Sérgio Camps ressalta que as empresas de energia precisam trabalhar voltadas ao crescimento do mercado, às melhorias tecnológicas e em harmonia com o meio ambiente nos seus projetos. Esses princípios, segundo ele, foram observados pelos técnicos da CEEE, recentemente, na decisão de implantação da rede subaquática, e também no início dos anos 90, quando essa obra de engenharia – a linha de energia aérea – possibilitou integrar a localidade de São José do Norte ao Sistema Interligado Nacional. “Naquela época, o município pertencia a um sistema de energia isolado, com abastecimento exclusivo feito através de duas usinas, que utilizavam como combustível óleo diesel”, acrescenta.

 

Características da linha subaquática

 

Por meio de uma concorrência pública, a CEEE-D – Companhia Estadual de Distribuição de Energia Elétrica do Rio Grande do Sul – contratou como fornecedor do serviço a Prysmian, em consórcio com a Lig Global, para a execução da Travessia de Energia Subterrânea – Subaquática no litoral Sul, no canal do porto de Rio Grande.

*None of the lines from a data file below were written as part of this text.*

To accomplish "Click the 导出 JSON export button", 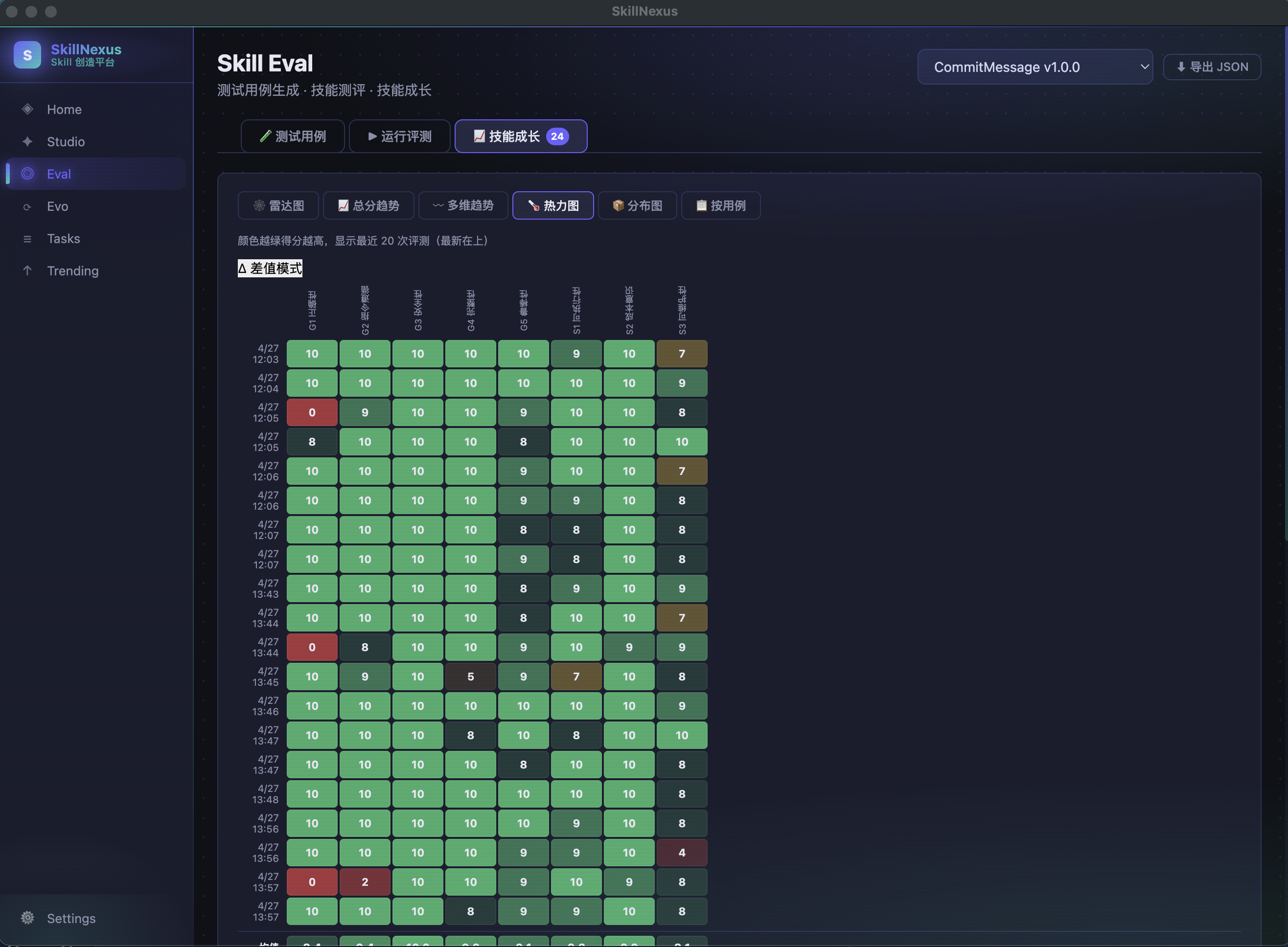I will click(x=1212, y=67).
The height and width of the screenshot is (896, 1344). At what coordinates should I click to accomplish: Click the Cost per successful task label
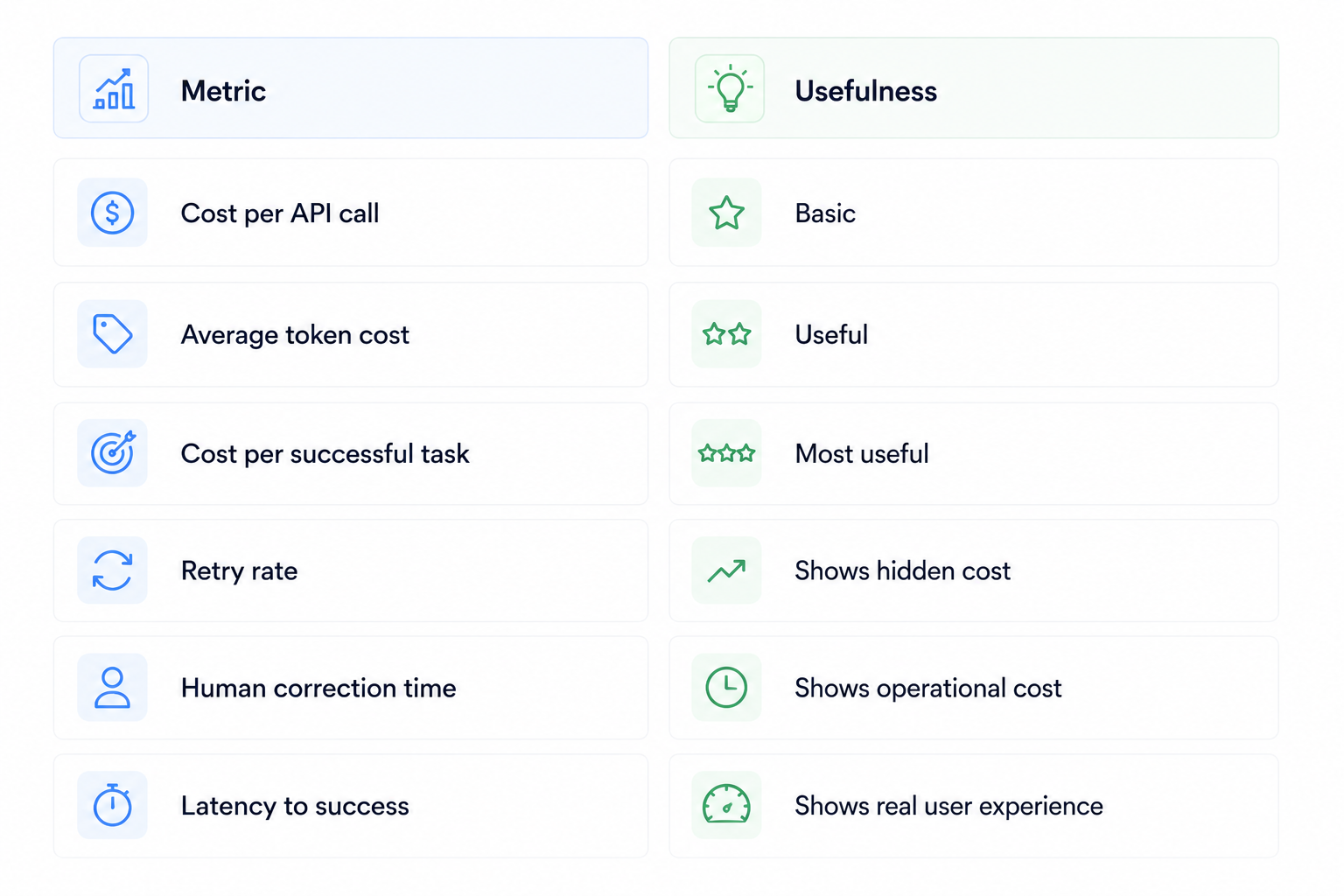coord(325,454)
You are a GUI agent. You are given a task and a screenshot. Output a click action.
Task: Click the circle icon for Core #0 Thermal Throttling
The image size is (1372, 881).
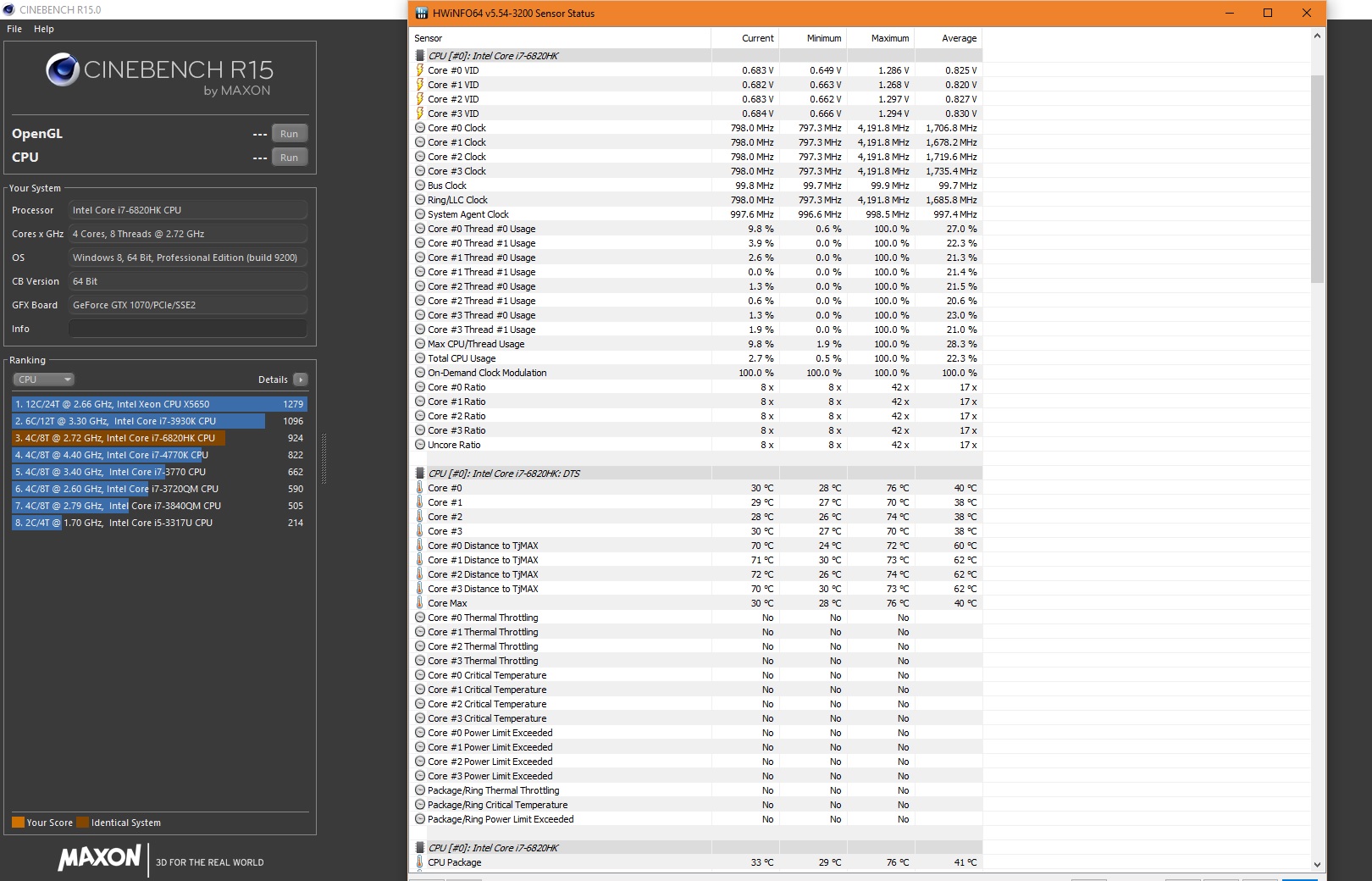point(420,618)
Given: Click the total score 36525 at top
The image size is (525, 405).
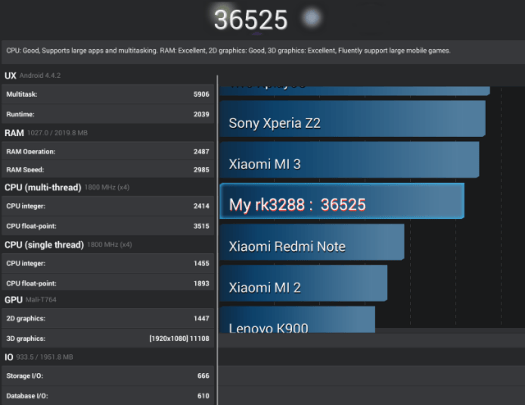Looking at the screenshot, I should pos(251,20).
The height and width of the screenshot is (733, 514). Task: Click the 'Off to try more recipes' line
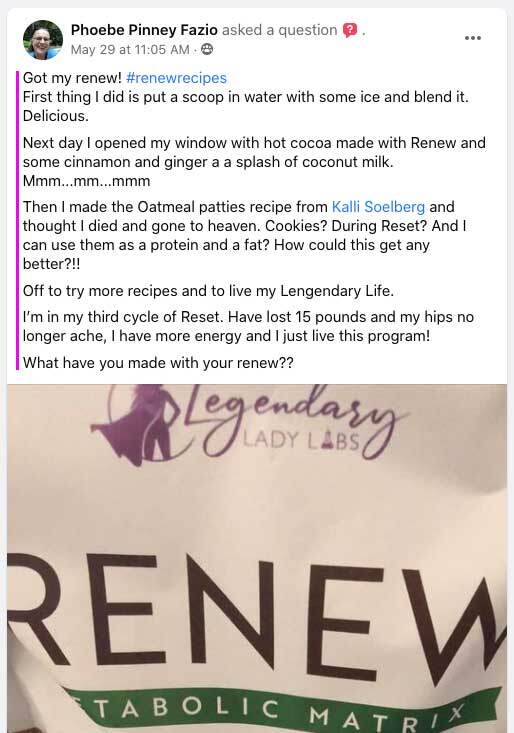coord(208,291)
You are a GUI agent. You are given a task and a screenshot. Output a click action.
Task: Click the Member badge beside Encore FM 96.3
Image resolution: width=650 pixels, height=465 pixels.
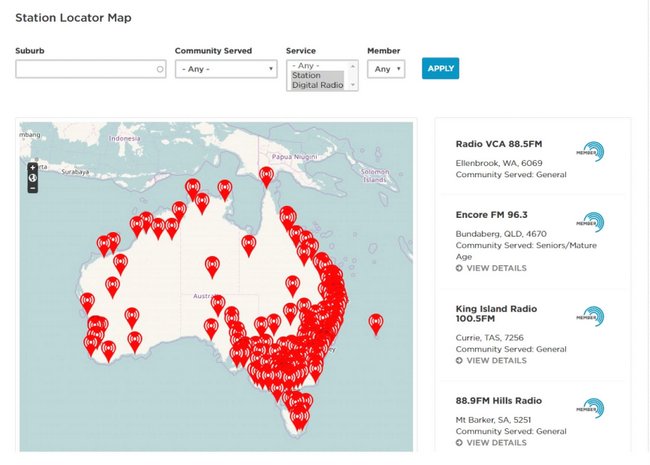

O circuito tem uma extensão de aproximadamente 2,2 quilômetros1,5 km em trecho submarino e 700 metros em trecho terrestre – e é composto por quatro cabos isolados em XLPE com condutor de cobre e capa metálica de chumbo fornecidos pela Prysmian, sendo que um deles é utilizado como cabo reserva para ampliar a confiabilidade e segurança do sistema. Junto com os cabos de alta tensão são instalados também dois com 24 fibras ópticas para a transmissão de sinais de telecomunicação. Ao todo, são cerca de sete mil metros de cabos submarinos (com 16 quilos cada metro) e 2,8 mil metros de cabos terrestres, enterrados em toda a sua extensão a uma profundidade mínima de um metro, sendo que no trecho navegável do canal esta distância será de pelo menos dois metros, para garantir total proteção a esta conexão.

Conforme o fabricante, os cabos submarinos foram projetados para operar no fundo do canal, minimizando ao máximo as interferências relacionadas à movimentação das embarcações que utilizam os serviços portuários. A forma como os cabos são produzidos também contribui para o bom desempenho do produto em ambientes marítimos. Isso porque, durante o processo de encordoamento do condutor de cobre, os interstícios entre os fios são preenchidos com material extrudado, o que garante o bloqueio longitudinal contra penetração de umidade nos cabos, aumentando sua confiabilidade e sua vida útil.